U.S. retail spending was unchanged in June and May figures were revised favorably suggesting resilient consumer spending exiting the second quarter even in spite of a cyberattack on auto dealerships which drove a 2% slide in vehicle receipts.  Today’s report contradicts a recent trend pointing to gradual erosion of consumer strength, suggesting the economy’s main driver is holding up better than expected as inflation recedes and Fed policymakers consider rate cuts.

  • Real (inflation adjusted) retail sales declined 0.7% year-over-year.  In June, retail sales grew 2.3% nominally netting a decline of 0.7% after adjusting for 3.0% inflation.  Higher spending at online retailers (+8.9%) and on restaurant dining (+4.4%) was partially offset by lower spending on motor vehicles (-2.2%) and building supplies (-0.9%).  Nine of thirteen categories declined in real terms.
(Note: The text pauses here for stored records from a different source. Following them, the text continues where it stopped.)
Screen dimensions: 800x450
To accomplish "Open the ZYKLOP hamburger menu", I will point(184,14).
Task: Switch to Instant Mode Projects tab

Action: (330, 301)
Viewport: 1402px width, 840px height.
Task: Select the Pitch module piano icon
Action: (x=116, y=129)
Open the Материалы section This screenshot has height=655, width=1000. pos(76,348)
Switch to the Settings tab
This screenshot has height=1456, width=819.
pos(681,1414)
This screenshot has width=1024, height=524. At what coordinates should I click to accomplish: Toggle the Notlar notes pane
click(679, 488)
  • Real (inflation adjusted) retail sales grew 0.1% month-over-month.  In June, nominal retail sales levels were unchanged compared to May (consensus -0.3%) netting a 0.1% increase in real terms (consumer prices fell 0.1% MoM).  Higher spending at online retailers (+1.9%) and building materials (+1.4%) was offset by lower spending on motor vehicles (-2.0%) and gas stations (-3.0%).  Only two of thirteen categories declined in real terms.